Reproduce all entries below verbatim. Skip the pictures.

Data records
┄┄┄┄┄┄
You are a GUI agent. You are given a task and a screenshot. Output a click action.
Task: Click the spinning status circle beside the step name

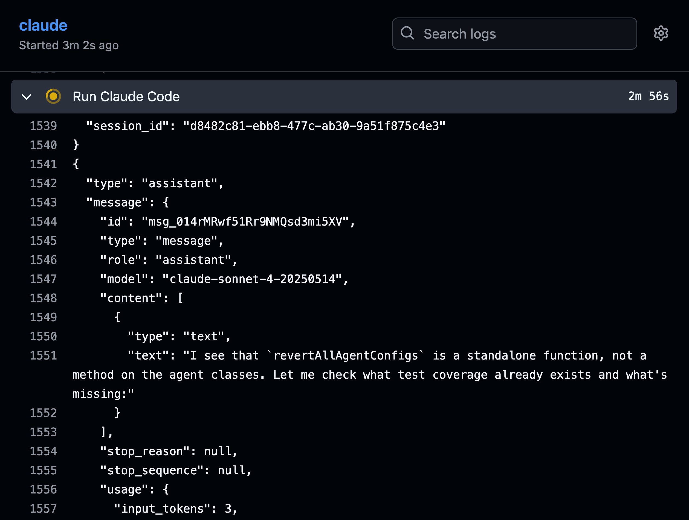click(53, 96)
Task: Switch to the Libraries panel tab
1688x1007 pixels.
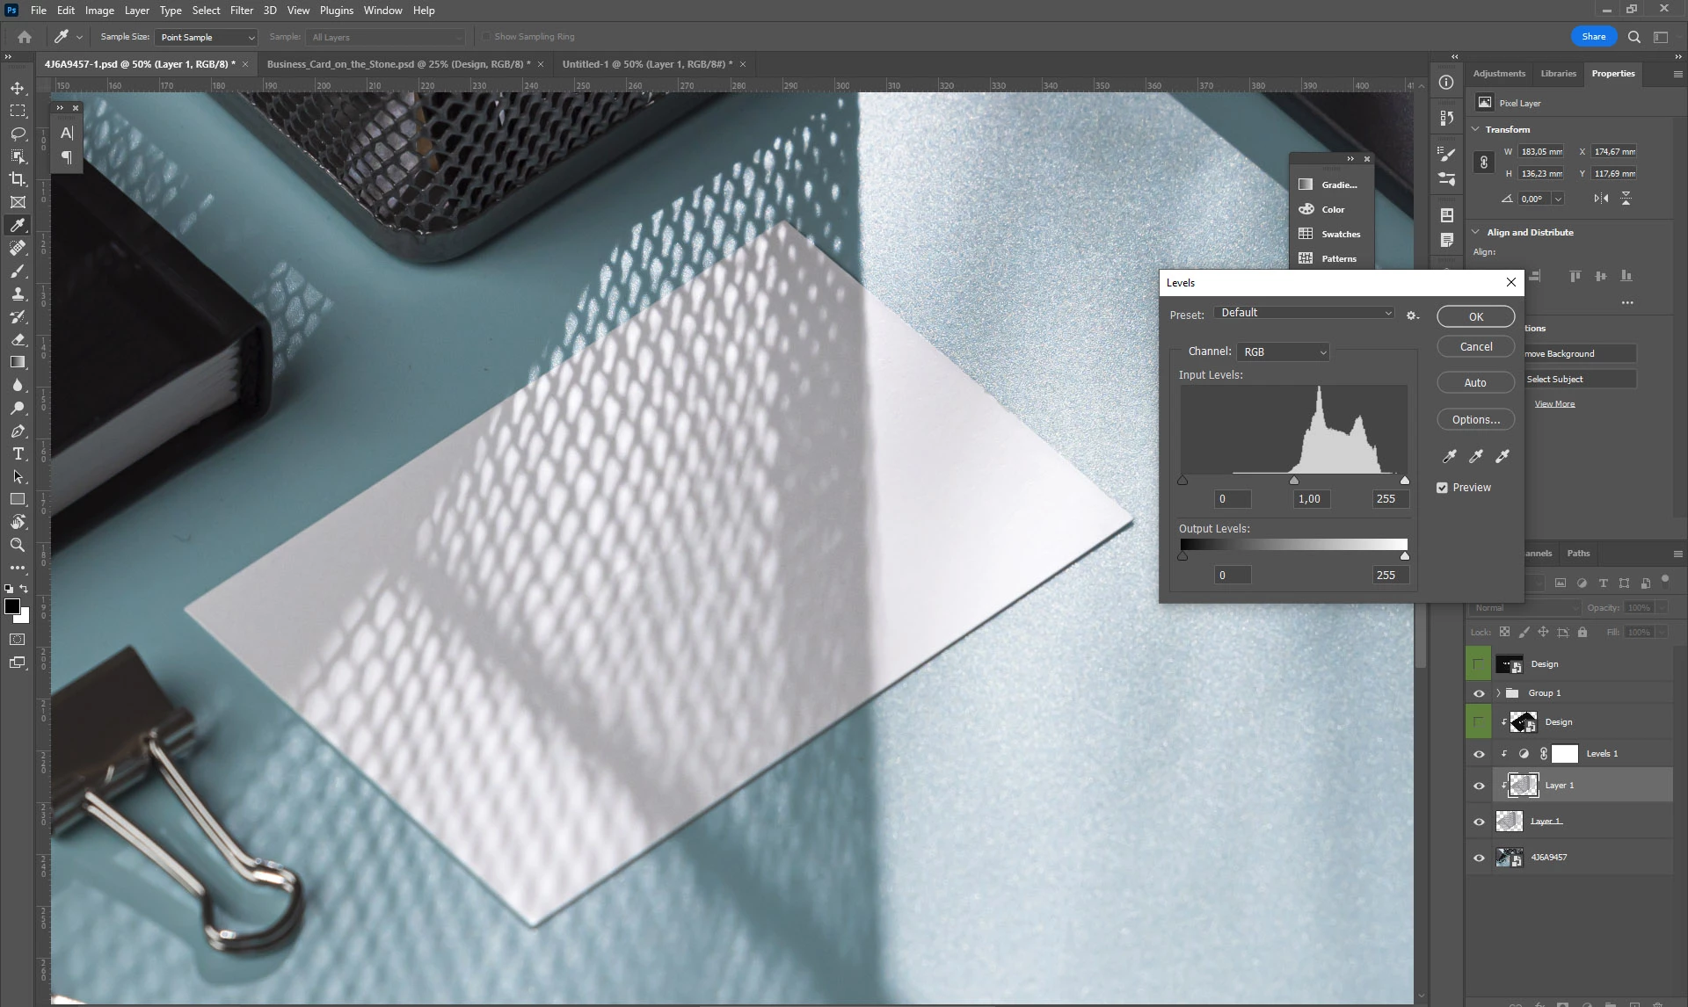Action: [1558, 74]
┄┄┄┄┄┄
## [FINAL ANSWER]
You are a GUI agent. You are given a task and a screenshot. Output a click action.
Task: Click the spinning status circle beside the step name

click(53, 96)
Task: Switch to the Libraries panel tab
1688x1007 pixels.
Action: [1558, 74]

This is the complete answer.